Cameljockey. Now there’s a word. I’d never seen a camel in my life.
Do you have oil in your backyard? Ummm….no.
What State is Lebanon in? Well, it’s not in one of the 52 actually. A state of war?
Are you from I-ran? No. But I did run. I ran and ran.
I’d never been on a plane before. We flew out from Beirut Airport. It was 5am, a dark eerie misty morning just before Christmas. Today, actually. We had to cross the City from the East to the West and there were snipers and checkpoints everywhere. We changed cars in each neighbourhood to make sure the person driving was from the ‘right’ religion when we were stopped at the checkpoints, our hearts pounding every time we were stopped. We left with three suitcases between a family of six. At that moment, that’s all that we amounted to.
I get 1 knuckle of lamb off the bone out of the fridge. I remove the fat and cut it into 1 inch squares. On TV they’re talking about refugees and what to do with them. And just who they will let in. England will accept twenty thousand by 2020. I imagine all of them in Lesbos in that purgatory, waiting for someone to give them charity to eat and drink, the charity to find a home. I wonder if in Greece they have the word cameljockey.

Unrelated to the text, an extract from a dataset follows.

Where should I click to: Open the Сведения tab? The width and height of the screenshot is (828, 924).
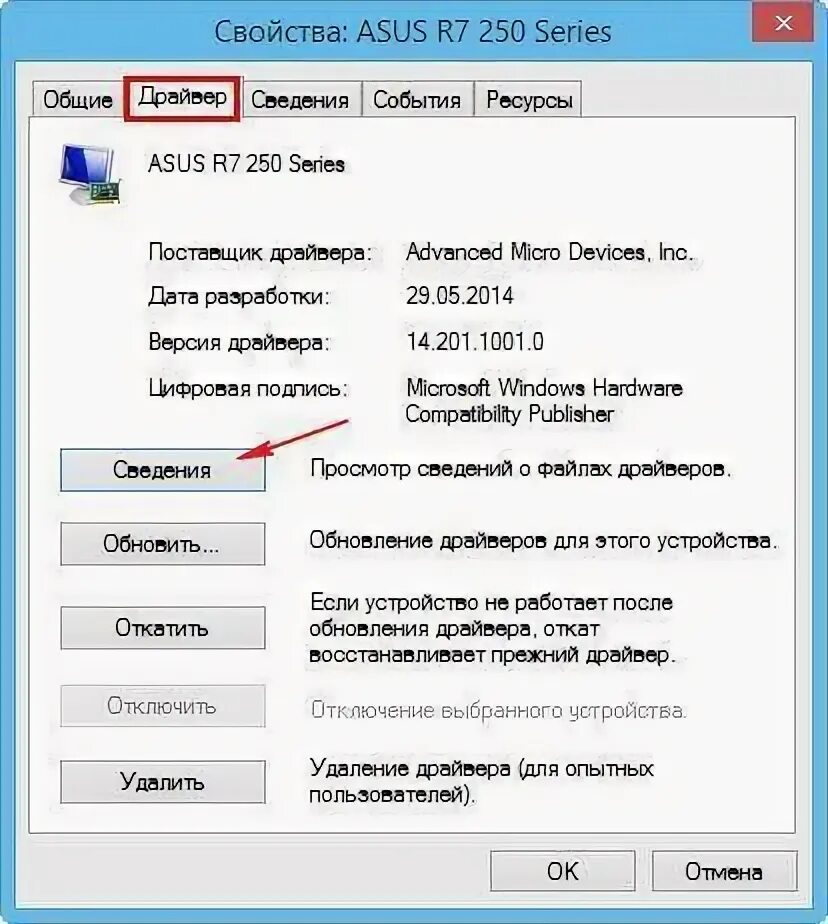point(300,99)
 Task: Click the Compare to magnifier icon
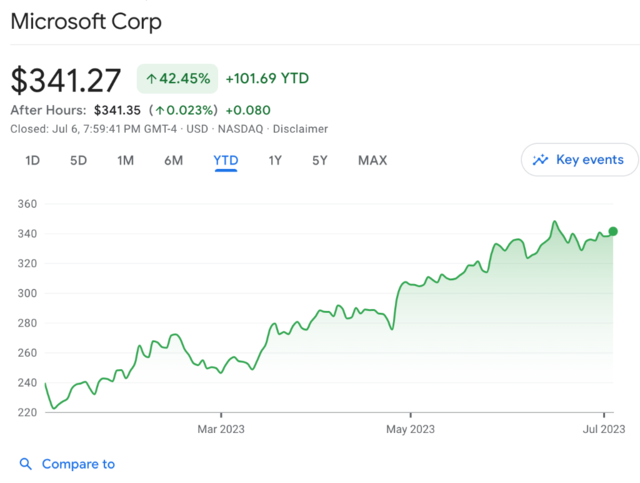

I take the lamb cubes and the bone and put them in a pressure cooker and cover with a litre and a half of water. I bring to a boil on high heat and remove the scum as it appears. After about 5 minutes I pour out the water, straining the meat which I put back in the pot with a fresh litre and a half of boiled water. Next I add all the spices – bay leaves, cardamom, cinnamon stick, black peppercorn and salt – and bring to a boil, closing the pressure cooker, and cooking for 30 minutes.
I loved Beirut growing up. If it wasn’t for the war, I would say my childhood was enchanted. Truly blissful; full of family, laughter, carefree days and authentic and pure food. We would look forward to the seasons, because every season brought something new. In Fall my mother and aunts and neighbours would bring burlap sacks of raw olives and the kids would split them open with a hammer so that they could brine the olives and put them in jars to last the whole year. Sometimes we’d make elaborate necklaces of the olive pips. In Summer we’d pickle the grape leaves and cucumbers. In the Spring was all fruit picking and preserving. Apricot jam was my favourite on Arabic flatbread with butter.
It took many years, but in the end I did start to feel at home and at ease in LA. I wasn’t so bewildered. Being a refugee is disorienting. Firstly, you look like one. They don’t get you. You don’t get them. You don’t even know if someone says hello to you what it means; are they being friendly, are they being hostile, do they want something? You can’t read people or situations. In those days, it felt like the walls and floors were shifting. It was a nausea, a malady. Frozen dinners, spaghettio, jack-in-box. The worst part about it was that not even my mother and father, my figures of protection, could protect me. It felt like being an orphan, a four year old lost in a zoo, tears streaking my face. Except in this case, so were my parents, lost at the zoo, and I hated to know them like that. Powerless. I hated to see us like that.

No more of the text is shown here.